## TASK BRIEF
A single number is the whole answer: the count of lines in the records where "overview" occurs.

[LISTED ENTRIES — start]

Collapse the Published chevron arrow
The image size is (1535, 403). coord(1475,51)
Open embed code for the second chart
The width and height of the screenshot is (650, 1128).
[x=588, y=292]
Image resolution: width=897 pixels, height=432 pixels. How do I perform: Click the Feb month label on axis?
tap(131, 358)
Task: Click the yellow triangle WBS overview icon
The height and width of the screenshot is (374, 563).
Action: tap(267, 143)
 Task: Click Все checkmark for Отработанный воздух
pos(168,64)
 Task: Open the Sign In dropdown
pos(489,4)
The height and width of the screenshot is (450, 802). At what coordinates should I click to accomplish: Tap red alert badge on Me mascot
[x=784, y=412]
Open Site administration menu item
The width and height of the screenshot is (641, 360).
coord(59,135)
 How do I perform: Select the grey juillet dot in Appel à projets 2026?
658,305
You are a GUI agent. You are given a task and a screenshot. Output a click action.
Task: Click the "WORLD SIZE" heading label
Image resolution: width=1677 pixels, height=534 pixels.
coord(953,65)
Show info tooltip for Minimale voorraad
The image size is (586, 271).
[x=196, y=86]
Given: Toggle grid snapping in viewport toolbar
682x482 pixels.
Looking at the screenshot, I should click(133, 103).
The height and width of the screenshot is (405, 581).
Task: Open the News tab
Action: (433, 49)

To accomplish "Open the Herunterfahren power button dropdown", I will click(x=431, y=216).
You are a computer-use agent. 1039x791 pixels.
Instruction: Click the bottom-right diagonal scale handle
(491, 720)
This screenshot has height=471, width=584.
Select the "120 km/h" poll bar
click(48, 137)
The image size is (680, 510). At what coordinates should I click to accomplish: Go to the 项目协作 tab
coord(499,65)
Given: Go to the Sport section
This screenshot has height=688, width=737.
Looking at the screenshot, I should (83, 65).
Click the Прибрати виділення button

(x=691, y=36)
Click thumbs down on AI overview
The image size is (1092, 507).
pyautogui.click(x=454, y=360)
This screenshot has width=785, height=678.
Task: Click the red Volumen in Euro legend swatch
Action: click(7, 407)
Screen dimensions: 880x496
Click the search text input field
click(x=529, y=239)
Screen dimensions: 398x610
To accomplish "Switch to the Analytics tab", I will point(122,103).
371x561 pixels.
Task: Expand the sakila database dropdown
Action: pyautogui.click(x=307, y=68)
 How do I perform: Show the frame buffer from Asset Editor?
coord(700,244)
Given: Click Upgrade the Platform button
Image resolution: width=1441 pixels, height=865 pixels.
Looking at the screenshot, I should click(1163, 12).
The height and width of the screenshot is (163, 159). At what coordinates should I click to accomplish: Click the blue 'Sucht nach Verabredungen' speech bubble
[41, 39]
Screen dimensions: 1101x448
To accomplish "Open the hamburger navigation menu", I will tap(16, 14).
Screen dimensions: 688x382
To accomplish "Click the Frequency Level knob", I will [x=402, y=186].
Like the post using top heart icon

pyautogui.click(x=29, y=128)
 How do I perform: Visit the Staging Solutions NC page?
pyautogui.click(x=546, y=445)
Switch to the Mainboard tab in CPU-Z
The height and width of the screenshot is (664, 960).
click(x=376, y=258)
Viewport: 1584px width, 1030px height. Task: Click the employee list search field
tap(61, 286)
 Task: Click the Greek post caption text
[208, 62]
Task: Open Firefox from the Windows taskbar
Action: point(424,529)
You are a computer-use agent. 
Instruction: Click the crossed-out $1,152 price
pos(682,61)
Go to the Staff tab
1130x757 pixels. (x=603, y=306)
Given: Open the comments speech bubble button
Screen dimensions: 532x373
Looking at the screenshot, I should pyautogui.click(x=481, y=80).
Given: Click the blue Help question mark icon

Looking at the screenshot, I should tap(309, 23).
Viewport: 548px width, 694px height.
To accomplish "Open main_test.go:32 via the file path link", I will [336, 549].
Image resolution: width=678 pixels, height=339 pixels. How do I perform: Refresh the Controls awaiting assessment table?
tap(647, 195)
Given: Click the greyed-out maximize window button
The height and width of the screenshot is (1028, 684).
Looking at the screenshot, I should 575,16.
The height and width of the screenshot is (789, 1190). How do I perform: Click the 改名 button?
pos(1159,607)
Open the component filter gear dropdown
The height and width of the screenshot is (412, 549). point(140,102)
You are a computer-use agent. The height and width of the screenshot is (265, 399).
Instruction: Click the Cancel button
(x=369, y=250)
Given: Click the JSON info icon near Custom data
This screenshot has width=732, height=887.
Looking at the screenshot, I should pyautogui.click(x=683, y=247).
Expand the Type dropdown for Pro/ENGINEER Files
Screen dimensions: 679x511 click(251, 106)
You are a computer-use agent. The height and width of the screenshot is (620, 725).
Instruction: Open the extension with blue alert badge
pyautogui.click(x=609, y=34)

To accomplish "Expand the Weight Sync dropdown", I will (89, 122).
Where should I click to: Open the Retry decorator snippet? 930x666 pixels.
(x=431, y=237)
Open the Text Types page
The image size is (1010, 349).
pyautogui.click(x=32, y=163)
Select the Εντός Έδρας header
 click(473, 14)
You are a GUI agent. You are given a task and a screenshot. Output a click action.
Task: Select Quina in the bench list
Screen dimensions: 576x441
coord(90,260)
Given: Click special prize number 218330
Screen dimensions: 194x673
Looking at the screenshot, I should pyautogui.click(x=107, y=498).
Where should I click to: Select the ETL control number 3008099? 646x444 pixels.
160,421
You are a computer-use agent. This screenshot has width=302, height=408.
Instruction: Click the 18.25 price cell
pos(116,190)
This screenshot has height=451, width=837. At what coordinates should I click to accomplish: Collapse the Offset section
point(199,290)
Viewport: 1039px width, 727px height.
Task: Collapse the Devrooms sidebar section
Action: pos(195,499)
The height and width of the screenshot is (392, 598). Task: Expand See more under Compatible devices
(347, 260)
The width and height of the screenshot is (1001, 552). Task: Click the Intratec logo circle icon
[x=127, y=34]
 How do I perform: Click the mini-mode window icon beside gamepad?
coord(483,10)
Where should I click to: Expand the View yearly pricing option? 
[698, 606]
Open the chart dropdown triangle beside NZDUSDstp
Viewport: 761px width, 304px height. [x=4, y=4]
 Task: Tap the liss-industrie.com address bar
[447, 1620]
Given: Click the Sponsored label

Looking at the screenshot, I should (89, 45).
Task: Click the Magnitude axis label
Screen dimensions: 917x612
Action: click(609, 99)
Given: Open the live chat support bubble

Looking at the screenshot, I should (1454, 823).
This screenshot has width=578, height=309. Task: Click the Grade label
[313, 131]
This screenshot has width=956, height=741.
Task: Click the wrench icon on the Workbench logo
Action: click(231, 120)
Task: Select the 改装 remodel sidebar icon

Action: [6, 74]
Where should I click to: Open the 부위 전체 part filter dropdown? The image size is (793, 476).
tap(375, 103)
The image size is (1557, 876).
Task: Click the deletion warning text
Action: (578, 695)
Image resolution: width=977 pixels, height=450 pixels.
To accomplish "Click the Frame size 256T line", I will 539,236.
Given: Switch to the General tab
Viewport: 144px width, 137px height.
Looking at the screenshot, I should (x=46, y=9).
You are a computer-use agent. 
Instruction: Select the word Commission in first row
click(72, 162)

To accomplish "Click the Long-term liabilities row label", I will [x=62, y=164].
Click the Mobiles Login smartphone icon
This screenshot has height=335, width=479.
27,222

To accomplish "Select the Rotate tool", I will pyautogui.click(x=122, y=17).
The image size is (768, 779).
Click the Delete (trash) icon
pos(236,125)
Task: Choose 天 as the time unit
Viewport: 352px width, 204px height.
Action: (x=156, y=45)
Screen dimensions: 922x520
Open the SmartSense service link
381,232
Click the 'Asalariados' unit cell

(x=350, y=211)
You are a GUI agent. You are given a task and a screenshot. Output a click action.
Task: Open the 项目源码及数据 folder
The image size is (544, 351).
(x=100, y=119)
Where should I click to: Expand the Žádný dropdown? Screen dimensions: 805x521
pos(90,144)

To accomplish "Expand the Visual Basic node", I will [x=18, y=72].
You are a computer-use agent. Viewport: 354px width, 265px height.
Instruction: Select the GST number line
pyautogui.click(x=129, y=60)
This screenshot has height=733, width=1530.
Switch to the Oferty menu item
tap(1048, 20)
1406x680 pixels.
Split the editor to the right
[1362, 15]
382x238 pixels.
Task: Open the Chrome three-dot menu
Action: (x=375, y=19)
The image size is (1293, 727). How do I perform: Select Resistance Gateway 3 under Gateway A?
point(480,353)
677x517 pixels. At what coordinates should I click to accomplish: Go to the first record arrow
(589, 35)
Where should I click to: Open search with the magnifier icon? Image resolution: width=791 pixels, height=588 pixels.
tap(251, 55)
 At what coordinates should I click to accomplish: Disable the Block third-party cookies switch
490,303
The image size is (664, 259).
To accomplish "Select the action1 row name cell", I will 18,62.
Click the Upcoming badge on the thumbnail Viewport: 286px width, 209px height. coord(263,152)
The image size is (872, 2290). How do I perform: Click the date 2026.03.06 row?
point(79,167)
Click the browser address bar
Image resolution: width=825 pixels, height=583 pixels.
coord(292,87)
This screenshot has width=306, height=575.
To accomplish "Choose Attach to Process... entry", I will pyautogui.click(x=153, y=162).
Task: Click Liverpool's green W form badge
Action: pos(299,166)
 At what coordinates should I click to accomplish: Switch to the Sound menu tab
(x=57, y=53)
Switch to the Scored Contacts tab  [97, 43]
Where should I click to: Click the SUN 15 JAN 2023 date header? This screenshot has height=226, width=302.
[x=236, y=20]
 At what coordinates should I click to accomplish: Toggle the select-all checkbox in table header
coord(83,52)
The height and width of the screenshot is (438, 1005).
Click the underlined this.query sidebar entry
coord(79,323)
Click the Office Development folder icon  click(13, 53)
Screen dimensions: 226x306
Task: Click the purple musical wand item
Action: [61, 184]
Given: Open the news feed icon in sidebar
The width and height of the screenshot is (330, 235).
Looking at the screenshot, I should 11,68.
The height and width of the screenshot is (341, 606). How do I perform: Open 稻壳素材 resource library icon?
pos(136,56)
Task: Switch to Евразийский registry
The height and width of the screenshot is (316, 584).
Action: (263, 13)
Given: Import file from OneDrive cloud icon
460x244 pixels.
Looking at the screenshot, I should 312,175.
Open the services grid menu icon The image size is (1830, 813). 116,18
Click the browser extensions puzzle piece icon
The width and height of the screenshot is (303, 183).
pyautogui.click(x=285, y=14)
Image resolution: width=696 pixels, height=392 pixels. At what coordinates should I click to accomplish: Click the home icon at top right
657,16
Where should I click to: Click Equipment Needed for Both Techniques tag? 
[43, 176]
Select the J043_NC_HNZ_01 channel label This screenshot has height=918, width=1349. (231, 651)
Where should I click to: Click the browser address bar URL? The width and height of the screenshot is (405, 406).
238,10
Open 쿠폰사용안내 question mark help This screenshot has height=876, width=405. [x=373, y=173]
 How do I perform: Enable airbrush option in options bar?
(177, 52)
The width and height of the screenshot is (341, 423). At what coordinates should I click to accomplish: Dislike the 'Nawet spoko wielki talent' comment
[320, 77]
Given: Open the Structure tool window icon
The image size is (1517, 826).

[LISTED ENTRIES — finish]

## FINISHED TASK
2